> What is being asked
Copy out all the entries word for word.

*** Begin section ***

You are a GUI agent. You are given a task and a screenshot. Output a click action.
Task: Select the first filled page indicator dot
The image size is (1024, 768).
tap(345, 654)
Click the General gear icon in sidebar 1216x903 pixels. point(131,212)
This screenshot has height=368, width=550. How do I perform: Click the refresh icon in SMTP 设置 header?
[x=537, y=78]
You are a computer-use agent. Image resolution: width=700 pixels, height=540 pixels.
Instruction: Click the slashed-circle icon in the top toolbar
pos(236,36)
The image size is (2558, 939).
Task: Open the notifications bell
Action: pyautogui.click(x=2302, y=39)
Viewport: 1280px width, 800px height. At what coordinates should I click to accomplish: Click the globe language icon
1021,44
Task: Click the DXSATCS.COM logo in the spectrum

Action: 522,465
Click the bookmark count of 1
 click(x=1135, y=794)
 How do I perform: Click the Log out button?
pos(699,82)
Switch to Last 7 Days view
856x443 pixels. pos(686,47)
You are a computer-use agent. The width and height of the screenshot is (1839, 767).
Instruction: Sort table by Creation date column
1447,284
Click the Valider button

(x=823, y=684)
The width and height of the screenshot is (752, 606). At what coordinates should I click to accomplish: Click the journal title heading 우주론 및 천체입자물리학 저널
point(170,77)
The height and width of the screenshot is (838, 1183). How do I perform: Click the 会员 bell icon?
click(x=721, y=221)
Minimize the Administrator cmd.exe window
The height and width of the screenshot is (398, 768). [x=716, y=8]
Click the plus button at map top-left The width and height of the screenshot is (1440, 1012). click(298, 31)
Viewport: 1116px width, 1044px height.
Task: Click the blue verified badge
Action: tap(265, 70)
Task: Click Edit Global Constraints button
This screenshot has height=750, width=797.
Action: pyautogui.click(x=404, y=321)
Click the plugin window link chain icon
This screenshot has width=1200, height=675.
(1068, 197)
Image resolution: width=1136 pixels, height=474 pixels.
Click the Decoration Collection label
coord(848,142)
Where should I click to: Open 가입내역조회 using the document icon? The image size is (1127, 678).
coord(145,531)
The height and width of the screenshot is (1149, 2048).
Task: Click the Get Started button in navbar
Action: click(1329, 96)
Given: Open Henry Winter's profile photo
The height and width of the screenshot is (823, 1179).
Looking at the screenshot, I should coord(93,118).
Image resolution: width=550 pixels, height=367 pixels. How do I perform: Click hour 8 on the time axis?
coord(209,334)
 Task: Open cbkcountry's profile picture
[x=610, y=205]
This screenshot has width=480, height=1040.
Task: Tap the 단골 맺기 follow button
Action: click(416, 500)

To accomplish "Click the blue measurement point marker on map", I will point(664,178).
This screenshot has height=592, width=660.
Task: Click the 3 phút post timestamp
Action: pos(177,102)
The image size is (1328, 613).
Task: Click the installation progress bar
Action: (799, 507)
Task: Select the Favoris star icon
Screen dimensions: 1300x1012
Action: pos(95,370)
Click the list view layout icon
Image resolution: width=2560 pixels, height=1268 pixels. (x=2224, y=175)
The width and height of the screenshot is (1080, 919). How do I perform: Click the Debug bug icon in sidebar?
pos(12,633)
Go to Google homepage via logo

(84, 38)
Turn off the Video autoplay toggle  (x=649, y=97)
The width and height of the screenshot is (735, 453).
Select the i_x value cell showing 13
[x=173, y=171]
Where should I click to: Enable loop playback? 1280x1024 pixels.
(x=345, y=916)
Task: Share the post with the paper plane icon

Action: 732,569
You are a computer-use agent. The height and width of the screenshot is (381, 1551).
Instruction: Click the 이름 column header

*** End section ***

> Problem solution
You are a GUI agent. You are given a task and a screenshot. Output a click action.
Task: Select the first filled page indicator dot
The image size is (1024, 768).
tap(345, 654)
Click the General gear icon in sidebar 1216x903 pixels. point(131,212)
This screenshot has height=368, width=550. How do I perform: Click the refresh icon in SMTP 设置 header?
[x=537, y=78]
You are a computer-use agent. Image resolution: width=700 pixels, height=540 pixels.
Instruction: Click the slashed-circle icon in the top toolbar
pos(236,36)
The image size is (2558, 939).
Task: Open the notifications bell
Action: pyautogui.click(x=2302, y=39)
Viewport: 1280px width, 800px height. At what coordinates should I click to accomplish: Click the globe language icon
1021,44
Task: Click the DXSATCS.COM logo in the spectrum

Action: 522,465
Click the bookmark count of 1
 click(x=1135, y=794)
 How do I perform: Click the Log out button?
pos(699,82)
Switch to Last 7 Days view
856x443 pixels. pos(686,47)
You are a computer-use agent. The width and height of the screenshot is (1839, 767).
Instruction: Sort table by Creation date column
1447,284
Click the Valider button

(x=823, y=684)
The width and height of the screenshot is (752, 606). At what coordinates should I click to accomplish: Click the journal title heading 우주론 및 천체입자물리학 저널
point(170,77)
The height and width of the screenshot is (838, 1183). How do I perform: Click the 会员 bell icon?
click(x=721, y=221)
Minimize the Administrator cmd.exe window
The height and width of the screenshot is (398, 768). [x=716, y=8]
Click the plus button at map top-left The width and height of the screenshot is (1440, 1012). click(298, 31)
Viewport: 1116px width, 1044px height.
Task: Click the blue verified badge
Action: tap(265, 70)
Task: Click Edit Global Constraints button
This screenshot has height=750, width=797.
Action: pyautogui.click(x=404, y=321)
Click the plugin window link chain icon
This screenshot has width=1200, height=675.
(1068, 197)
Image resolution: width=1136 pixels, height=474 pixels.
Click the Decoration Collection label
coord(848,142)
Where should I click to: Open 가입내역조회 using the document icon? The image size is (1127, 678).
coord(145,531)
The height and width of the screenshot is (1149, 2048).
Task: Click the Get Started button in navbar
Action: click(1329, 96)
Given: Open Henry Winter's profile photo
The height and width of the screenshot is (823, 1179).
Looking at the screenshot, I should coord(93,118).
Image resolution: width=550 pixels, height=367 pixels. How do I perform: Click hour 8 on the time axis?
coord(209,334)
 Task: Open cbkcountry's profile picture
[x=610, y=205]
This screenshot has width=480, height=1040.
Task: Tap the 단골 맺기 follow button
Action: click(416, 500)

To accomplish "Click the blue measurement point marker on map", I will point(664,178).
This screenshot has height=592, width=660.
Task: Click the 3 phút post timestamp
Action: pos(177,102)
The image size is (1328, 613).
Task: Click the installation progress bar
Action: (799, 507)
Task: Select the Favoris star icon
Screen dimensions: 1300x1012
Action: pos(95,370)
Click the list view layout icon
Image resolution: width=2560 pixels, height=1268 pixels. (x=2224, y=175)
The width and height of the screenshot is (1080, 919). How do I perform: Click the Debug bug icon in sidebar?
pos(12,633)
Go to Google homepage via logo

(84, 38)
Turn off the Video autoplay toggle  (x=649, y=97)
The width and height of the screenshot is (735, 453).
Select the i_x value cell showing 13
[x=173, y=171]
Where should I click to: Enable loop playback? 1280x1024 pixels.
(x=345, y=916)
Task: Share the post with the paper plane icon

Action: 732,569
You are a computer-use agent. The height and width of the screenshot is (381, 1551).
Instruction: Click the 이름 column header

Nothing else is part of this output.